Ultrafast Lightwave Engineering in 2D Materials

The discovery of two-dimensional (2D) graphene ignited a global surge in creating atomically thin materials with remarkable transport and optoelectronic properties -- key ingredients for next-generation technologies. In this talk, I will demonstrate how intense, tailored laser pulses can unlock functionalities in 2D materials that are otherwise forbidden by symmetry, enabling phenomena such as valley polarization and bulk photogalvanic currents even in inversion-symmetric systems.

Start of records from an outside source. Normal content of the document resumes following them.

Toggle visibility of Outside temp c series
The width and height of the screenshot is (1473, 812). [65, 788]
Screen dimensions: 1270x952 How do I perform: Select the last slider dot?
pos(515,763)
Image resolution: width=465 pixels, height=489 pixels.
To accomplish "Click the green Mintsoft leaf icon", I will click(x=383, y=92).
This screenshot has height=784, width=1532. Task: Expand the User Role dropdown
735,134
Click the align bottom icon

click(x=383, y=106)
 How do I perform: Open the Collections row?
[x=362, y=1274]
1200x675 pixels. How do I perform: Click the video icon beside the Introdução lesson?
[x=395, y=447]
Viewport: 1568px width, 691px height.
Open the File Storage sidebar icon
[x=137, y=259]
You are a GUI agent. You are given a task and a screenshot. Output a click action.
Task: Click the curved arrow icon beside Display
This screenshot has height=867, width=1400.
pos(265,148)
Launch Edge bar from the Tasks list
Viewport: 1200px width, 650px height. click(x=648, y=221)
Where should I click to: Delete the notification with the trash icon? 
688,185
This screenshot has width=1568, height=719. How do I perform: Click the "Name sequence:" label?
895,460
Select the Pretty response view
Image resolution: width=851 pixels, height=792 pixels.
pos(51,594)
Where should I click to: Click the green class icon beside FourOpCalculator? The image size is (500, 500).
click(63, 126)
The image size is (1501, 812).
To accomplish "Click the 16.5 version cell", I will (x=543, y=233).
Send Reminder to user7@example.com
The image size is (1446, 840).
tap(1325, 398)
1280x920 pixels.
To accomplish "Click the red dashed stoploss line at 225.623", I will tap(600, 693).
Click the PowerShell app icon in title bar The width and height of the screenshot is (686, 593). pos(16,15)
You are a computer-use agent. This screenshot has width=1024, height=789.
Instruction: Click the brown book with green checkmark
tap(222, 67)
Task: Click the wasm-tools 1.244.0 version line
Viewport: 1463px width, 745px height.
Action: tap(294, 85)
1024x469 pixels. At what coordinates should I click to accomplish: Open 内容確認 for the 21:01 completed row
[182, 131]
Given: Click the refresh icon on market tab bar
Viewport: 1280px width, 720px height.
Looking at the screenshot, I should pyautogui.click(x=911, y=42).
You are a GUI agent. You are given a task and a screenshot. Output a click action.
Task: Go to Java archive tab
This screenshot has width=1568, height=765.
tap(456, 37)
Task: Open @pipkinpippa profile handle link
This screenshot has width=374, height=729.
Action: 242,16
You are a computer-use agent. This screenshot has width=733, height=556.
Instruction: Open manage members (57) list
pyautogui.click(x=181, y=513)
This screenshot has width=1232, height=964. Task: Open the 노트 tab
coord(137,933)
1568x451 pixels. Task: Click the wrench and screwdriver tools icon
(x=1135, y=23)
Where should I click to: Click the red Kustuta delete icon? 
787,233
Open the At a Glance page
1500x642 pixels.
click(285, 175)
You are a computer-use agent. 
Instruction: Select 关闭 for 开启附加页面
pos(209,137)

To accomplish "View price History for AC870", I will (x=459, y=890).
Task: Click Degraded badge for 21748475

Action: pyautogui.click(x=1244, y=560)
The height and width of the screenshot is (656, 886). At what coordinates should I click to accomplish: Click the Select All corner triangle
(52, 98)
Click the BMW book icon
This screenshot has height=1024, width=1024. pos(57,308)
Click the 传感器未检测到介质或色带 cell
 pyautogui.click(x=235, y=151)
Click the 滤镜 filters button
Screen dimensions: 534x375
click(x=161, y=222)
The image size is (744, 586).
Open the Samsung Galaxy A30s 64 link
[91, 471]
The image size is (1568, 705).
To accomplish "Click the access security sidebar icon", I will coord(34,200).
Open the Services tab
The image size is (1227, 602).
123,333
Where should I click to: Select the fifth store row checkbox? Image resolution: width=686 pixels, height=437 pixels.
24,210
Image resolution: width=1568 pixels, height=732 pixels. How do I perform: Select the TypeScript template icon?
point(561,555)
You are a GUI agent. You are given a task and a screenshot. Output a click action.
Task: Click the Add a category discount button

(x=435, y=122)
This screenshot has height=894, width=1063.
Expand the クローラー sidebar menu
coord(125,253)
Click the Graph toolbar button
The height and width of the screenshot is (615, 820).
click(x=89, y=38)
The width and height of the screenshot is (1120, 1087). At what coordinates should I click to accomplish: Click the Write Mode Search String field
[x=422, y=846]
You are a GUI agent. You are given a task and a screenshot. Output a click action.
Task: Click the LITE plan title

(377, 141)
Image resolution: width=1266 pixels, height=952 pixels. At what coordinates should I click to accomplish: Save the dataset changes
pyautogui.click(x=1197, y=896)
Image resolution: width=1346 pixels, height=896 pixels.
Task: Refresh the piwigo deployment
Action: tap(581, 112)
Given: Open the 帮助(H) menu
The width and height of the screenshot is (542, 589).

I will first show how valley-selective excitation in gapless graphene can be achieved by all-optical means. By engineering laser waveforms to match the sublattice symmetry of graphene, it becomes possible to induce and probe valley polarization in a material long believed to be incompatible with light-driven valleytronics [1-3]. Building on this, I will present a fully coherent protocol that enables valley-selective excitation, de-excitation, and ultrafast switching between valleys within mere tens of femtoseconds -- well below typical valley decoherence times [4]. In the second part of the talk, I will introduce a new mechanism to achieve controllable valley polarization using a nonresonant, linearly polarized pulse, without relying on carrier-envelope-phase stabilization or multicolor fields. Finally, I will discuss an all-optical method to generate and control bulk photogalvanic currents in graphene and other 2D materials, opening pathways toward ultrafast valleytronics and on-chip light-driven electronics [5,6].